Akşener: Bize gelen anketlerin ortak noktası Kılıçdaroğlu kazanıyor

Yayın tarihi: 17 Nisan 2023 Pazartesi 9:24 pm - Güncelleme: 18 Nisan 2023 Salı 1:48 am

İYİ Parti Lideri Meral Akşener aday listelerinde adı tartışmalı olarak geçen isimlere dair sessizliğini bozdu. Akşener kendilerine gelen anketlere göre Kılıçdaroğlu’nun seçimi kazandığını söyledi.

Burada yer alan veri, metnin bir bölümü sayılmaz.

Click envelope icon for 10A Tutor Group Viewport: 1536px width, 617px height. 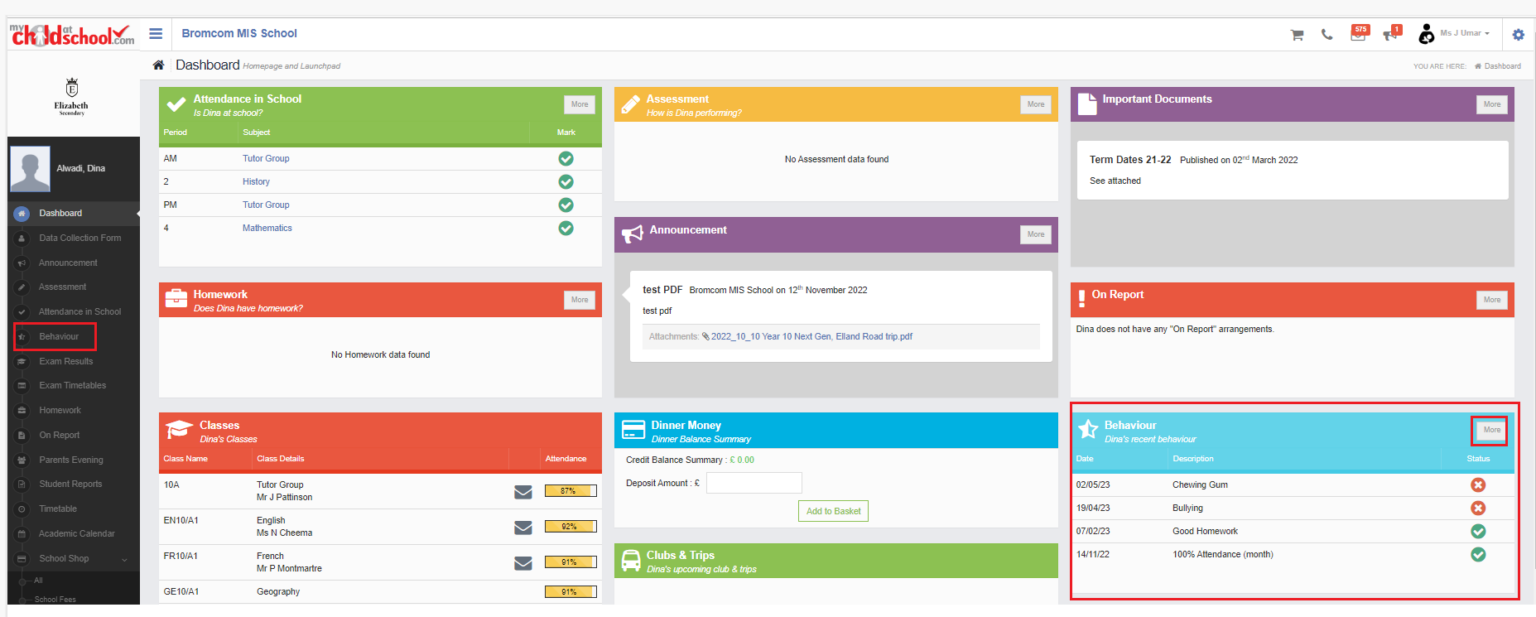click(x=523, y=491)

İYİ Parti Genel Başkanı Meral Akşener, tv100’de Ece Üner’in sorularını yanıtladı. Akşener, aday listelerinde adı tartışmalı olarak geçen isimler hakkında ilk kez konuştu.

Kendi partisinden aday gösterilen İdris Naim Şahin için “FETÖ’cülük üzerinden herhangi bir takibat açılmamışsa buna güvenmek durumundasınız. Her şey AK Parti’nin elindeydi, yargı elinde” diyen Akşener, Sadullah Ergin konusunda ise seçmenin ikna edilmesi gerektiğini söyledi.

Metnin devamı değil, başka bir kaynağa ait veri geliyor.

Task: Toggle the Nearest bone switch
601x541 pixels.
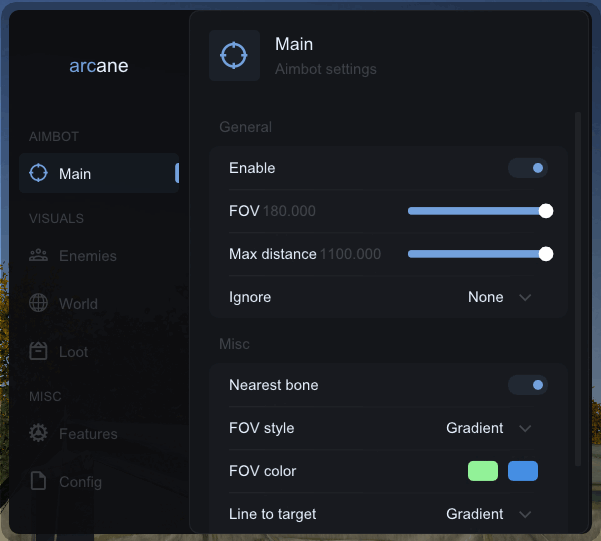Action: point(528,385)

Kılıçdaroğlu’ndan ‘Kürtler’ videosu: Bu propagandaya sakın kanmayın

Akşener’in açıklamalarından öne çıkanlar şöyle:

‘ANKETLERİN ORTAK NOKTASI KILIÇDAROĞLU KAZANIYOR’

Anketlerin ortalamasına baktığımızda kimisine göre Kılıçdaroğlu 1. turda geçemiyor, kimisine göre 1. turda geçiyor ya da 2. tura kalıyor. Ortak bir şey var; ister 1. ister 2. tura kalsın Kılıçdaroğlu kazanıyor. Anketlerin ortak noktası bu.

‘1995 SEÇİMLERİ GİBİ OLACAK’

Benim bir iddiam var; 1995 seçimleri gibi olacak. 3 parti yani AK Parti, CHP, İYİ Parti ya da İYİ Parti, CHP, AK Parti şeklinde sistem dizilebilecek. Aradaki puan farkları 3-5’tir bilemiyorum. Bundan sonra diğer siyasi partiler gelecek.

SADULLAH ERGİN AÇIKLAMASI: ‘CHP VE DEVA’YA DÜŞEN SEÇMENİ İKNA ETMEK’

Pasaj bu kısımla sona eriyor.